In order to prevent most of your income going to taxes, you need to coordinate your income tax in a process called Teum Mas. You can apply for a Teum Mas online by providing information about your income sources, although it may be worth your while to stop by your local Mas Hachnasa office and walk it through with an agent. This may take more time, but oftentimes saves headache down the road due to misunderstandings or typos. You will need certain details from your employers, such as their Mispar Tik Nikuim (payroll tax number) and your expected annual income. Register at the Income Tax Authority in order to access the form for Teum Mas. The Teum Mas will arrive within a week or two of applying and you should then send this report to your payroll or HR department so they know the proper amount of taxes to be withheld.
In some cases, you may also need to communicate your dual income to Bituach Leumi. If you didn’t do so and you overpaid, you can request a return.
Working a second job doesn’t disqualify you from unemployment benefits. If you worked for two employers and one of them laid you off, you can continue to work at the second job and collect unemployment from the first one if you qualify. Your benefits will, of course, be lower than if you were laid off from your only job and were no longer working at all. You’ll need to submit pay stubs from your employer each month.
Entrepreneur with Multiple Clients
If you have multiple clients and don’t receive a salary, you must open a business with independent contractor files at the VAT office, Income Tax Authority and Bituach Leumi. You report your income and pay income tax, Bituach Leumi and VAT (if relevant) according to your total income from all your clients. This involves paperwork and it is recommended that you hire a tax consultant (Yoetz Mas) or accountant to help you with this.

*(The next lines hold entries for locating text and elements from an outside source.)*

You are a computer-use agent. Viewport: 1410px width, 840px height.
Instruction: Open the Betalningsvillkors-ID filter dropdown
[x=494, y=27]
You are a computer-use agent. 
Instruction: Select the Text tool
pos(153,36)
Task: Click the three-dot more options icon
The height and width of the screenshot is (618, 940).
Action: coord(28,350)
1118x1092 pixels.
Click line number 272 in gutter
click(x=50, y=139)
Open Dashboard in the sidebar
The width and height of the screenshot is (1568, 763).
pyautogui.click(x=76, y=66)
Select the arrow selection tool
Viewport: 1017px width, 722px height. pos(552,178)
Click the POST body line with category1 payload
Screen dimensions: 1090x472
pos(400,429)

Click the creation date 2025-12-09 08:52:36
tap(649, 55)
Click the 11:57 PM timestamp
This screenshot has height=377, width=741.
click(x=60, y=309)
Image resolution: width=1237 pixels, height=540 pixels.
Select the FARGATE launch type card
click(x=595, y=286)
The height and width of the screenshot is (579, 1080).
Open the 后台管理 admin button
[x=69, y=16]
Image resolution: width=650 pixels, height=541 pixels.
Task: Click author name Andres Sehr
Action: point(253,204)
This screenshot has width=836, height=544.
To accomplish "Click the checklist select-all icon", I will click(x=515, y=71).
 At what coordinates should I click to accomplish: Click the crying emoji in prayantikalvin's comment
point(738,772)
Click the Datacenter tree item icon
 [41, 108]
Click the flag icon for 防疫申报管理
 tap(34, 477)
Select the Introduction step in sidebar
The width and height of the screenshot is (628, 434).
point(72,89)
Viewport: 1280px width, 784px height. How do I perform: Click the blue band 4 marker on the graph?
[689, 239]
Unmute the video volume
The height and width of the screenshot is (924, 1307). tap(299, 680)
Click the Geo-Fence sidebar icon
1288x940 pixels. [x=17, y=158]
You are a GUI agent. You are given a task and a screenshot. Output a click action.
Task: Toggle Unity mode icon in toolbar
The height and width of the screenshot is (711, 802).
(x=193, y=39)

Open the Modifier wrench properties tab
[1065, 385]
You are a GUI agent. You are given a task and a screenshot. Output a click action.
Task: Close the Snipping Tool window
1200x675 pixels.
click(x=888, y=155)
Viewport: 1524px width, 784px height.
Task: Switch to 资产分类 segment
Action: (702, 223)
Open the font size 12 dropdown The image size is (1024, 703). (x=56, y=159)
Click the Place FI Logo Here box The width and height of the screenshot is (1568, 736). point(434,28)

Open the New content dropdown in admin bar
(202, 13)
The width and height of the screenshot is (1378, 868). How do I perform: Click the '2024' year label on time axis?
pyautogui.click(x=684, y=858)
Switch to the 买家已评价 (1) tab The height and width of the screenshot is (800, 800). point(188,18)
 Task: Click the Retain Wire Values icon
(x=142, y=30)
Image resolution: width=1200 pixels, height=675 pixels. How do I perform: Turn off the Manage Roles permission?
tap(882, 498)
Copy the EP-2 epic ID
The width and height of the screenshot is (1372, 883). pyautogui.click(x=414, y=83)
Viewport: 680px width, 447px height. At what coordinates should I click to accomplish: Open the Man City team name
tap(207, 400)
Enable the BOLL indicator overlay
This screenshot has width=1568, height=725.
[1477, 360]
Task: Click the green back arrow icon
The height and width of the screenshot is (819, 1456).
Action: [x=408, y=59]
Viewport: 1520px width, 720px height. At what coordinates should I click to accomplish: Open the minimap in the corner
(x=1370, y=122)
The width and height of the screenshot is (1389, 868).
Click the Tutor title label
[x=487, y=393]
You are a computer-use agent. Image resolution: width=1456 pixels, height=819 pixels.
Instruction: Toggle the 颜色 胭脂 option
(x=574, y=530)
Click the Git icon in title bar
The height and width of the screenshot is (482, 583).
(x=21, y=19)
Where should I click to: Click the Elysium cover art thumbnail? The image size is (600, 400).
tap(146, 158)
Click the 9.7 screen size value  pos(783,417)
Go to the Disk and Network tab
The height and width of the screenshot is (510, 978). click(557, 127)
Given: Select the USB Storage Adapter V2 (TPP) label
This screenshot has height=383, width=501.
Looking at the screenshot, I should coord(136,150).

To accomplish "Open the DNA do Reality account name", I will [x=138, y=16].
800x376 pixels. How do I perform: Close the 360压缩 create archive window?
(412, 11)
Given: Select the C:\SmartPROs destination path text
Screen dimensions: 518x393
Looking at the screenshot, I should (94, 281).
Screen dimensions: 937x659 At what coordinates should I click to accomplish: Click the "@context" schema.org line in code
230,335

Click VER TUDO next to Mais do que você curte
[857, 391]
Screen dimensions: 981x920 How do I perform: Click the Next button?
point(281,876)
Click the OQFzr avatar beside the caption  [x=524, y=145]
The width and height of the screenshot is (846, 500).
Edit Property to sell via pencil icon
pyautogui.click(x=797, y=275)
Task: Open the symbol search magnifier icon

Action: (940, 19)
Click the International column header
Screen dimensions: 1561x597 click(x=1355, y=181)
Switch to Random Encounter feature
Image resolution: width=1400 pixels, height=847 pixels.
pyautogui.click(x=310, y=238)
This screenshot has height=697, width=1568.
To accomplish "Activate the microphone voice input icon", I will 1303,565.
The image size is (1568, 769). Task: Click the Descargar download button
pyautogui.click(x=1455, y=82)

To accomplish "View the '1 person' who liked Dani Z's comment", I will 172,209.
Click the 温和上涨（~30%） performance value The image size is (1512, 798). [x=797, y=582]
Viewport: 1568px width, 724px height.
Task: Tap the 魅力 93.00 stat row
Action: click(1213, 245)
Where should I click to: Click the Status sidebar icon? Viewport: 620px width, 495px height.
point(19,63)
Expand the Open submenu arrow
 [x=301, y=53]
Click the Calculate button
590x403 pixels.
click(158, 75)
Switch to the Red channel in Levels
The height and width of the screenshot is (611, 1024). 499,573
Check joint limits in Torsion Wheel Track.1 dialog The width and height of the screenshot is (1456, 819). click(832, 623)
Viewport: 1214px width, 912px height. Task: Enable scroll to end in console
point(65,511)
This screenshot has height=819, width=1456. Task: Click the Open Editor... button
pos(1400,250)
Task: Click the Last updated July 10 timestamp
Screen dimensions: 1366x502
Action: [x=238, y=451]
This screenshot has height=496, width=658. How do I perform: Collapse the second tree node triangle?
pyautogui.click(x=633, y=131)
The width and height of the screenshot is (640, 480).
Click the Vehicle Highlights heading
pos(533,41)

It is also possible to receive a salary from an Employer of Record such as Route 38. In that case, the clients pay the EOR and you receive a salary based on revenue collected. Payments and taxes are automatically withheld, just like they are for every other salaried employee.
Employee and Entrepreneur
If you’re supplementing a salaried job with a side business, you need to open files with the VAT office, the Income Tax Authority and Bituach Leumi. Your payments to Bituach Leumi will be deducted automatically from your salary and additional payments will be owed from your freelance income, taking into account what you have already paid as a salaried employee.
As a freelancer, you are required to report your income to the Income Tax Authority. There is no need for a Teum Mas, unless you have more than one salaried position in addition to your freelance earnings. When filing your end of the year report, include your income as a salaried employee so your income tax is calculated correctly. This report should also include funds deducted from both the job and the business for pension or Keren Hishtalmut (education savings fund), as they will reduce your taxable income.